**WHAT THE EXERCISE ASKS:**
Find the lines below that contain the string "Given". Copy each one.

**DATA:**
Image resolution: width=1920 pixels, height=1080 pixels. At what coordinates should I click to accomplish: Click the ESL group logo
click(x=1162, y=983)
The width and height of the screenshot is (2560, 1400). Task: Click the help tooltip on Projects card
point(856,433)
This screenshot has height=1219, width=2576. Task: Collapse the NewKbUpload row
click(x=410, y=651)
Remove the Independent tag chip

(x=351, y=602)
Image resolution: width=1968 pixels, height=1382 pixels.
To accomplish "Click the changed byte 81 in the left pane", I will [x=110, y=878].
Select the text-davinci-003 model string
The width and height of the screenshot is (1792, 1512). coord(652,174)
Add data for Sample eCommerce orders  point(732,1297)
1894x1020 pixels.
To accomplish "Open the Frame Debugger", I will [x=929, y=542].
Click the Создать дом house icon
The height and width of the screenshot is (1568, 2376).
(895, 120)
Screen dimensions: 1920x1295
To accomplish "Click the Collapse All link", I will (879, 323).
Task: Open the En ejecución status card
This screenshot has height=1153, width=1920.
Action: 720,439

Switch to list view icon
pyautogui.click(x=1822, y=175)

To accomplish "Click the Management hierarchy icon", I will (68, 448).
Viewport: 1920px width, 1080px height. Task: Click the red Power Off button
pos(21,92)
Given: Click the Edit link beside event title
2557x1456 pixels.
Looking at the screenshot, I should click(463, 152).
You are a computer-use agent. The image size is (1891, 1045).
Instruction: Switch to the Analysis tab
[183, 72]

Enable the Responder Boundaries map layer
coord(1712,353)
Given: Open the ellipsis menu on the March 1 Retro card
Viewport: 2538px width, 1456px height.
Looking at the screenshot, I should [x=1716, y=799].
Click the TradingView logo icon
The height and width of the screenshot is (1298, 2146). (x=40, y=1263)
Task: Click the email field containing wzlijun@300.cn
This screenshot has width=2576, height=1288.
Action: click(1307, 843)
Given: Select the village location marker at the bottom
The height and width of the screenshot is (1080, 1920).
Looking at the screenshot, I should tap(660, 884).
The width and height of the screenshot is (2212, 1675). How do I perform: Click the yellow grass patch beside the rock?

**RESPONSE TO THE EXERCISE:**
Given: Click the Edit link beside event title
Given: Open the ellipsis menu on the March 1 Retro card
Given: Select the village location marker at the bottom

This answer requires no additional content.